This month, we’ll be looking at a series of articles on honesty between you and various people in your lives. We’ll look at the trials, grey areas, potential pitfalls and challenges that go with each type of relationship interaction. This week, we’ll look at how honesty impacts your relationships with your friends and co-workers.
Having a friend, even your closest friend, approach you with a situation that requires your honest opinion or view can be a tricky one, depending on the subject matter. If it’s something that is as simple as, “Do you think I should wear this trendy, yet ironic, t-shirt to work for casual Friday?” is easy enough to give an honest and sometimes blunt answer. Your answer and the method you engage in order to provide a truthful answer may very well be why the two of you are friends to begin with. Being brutally honest, however, can cause more drama or turmoil than either of you may be prepared for at that time.
It’s not okay to lie to friends, but being honest through gentle guidance and suggestions may be the better avenue to take. Always consider the level of emotional investment into the situation your friend may have before laying down some heavy advice unless it’s absolutely required. If it’s a life-changing or emotionally charged situation, it’s best to let them talk things out for themselves while you be the supportive shoulder for them to lean on and an ear to listen. Not every problem requires your honest opinion or view, but it does require you to be a loyal and devoted friend.
The old adage of “honesty is the best policy” is a generally great motto to follow, even at work. However, there are still certain sensibilities to contend with even in this day and age and even more so when it comes to dealing with co-workers. Generally, you’re surrounded by a highly diverse group of people in the workplace, where certain subjects shouldn’t be addressed within the confines of a business day.
If you happen to land yourself in the middle of a conversation between yourself and another co-worker that turns to a subject such as politics, religion, your boss or another co-worker, you’re finding yourself in the middle of a mine field. Yes, I’m sure you have a strong opinion on each of those subjects, but your honest viewpoint in this type of situation is best left alone in your own head. Politely excuse yourself and walk away as quickly as possible in order to avoid a tense environment at work with that co-worker or others. Remember that if you’re talking with an “office gossip” about someone else, that same person is likely to talk about you to others, as well. Just avoid this kind of situation at all costs.

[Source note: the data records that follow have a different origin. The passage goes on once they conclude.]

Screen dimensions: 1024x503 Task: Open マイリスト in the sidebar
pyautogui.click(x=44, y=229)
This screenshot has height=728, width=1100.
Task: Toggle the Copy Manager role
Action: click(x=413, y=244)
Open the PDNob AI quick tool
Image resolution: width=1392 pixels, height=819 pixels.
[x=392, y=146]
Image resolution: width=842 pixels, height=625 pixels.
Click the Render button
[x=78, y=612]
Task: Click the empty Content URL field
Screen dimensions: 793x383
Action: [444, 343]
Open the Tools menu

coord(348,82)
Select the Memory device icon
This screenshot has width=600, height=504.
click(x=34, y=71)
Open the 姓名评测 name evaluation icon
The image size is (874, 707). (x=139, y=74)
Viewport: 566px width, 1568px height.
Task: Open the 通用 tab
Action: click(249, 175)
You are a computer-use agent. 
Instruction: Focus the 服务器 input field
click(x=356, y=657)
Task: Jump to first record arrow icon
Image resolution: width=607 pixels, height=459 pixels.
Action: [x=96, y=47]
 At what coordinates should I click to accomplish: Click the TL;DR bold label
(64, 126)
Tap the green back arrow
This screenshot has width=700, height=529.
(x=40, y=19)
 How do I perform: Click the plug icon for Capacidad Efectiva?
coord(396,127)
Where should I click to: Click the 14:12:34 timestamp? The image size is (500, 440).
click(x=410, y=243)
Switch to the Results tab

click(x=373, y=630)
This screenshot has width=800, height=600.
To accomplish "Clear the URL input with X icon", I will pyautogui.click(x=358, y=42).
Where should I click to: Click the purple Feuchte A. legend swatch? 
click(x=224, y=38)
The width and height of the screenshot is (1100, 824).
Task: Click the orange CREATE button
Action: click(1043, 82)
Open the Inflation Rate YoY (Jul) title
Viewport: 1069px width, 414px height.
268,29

When it comes to giving honest opinions at work regarding actual business decisions, your voice should be heard but without throwing anyone else under the bus. Find a way to phrase your ideas or opinions without pointing fingers or demeaning other ideas or opinions. Taking this tactic allows you to stand by your opinions with integrity and may even allow an open door for compromise and further teamwork.
Keep being honest, as this is a sign post of a good person. However, temper your honesty with compassion, understanding and consideration for the person, situation and environment. Weigh whether your advice or opinion is worth opening a can of worms for the sake of stirring up potential trouble, or if it’s time to really lay all the cards on the table.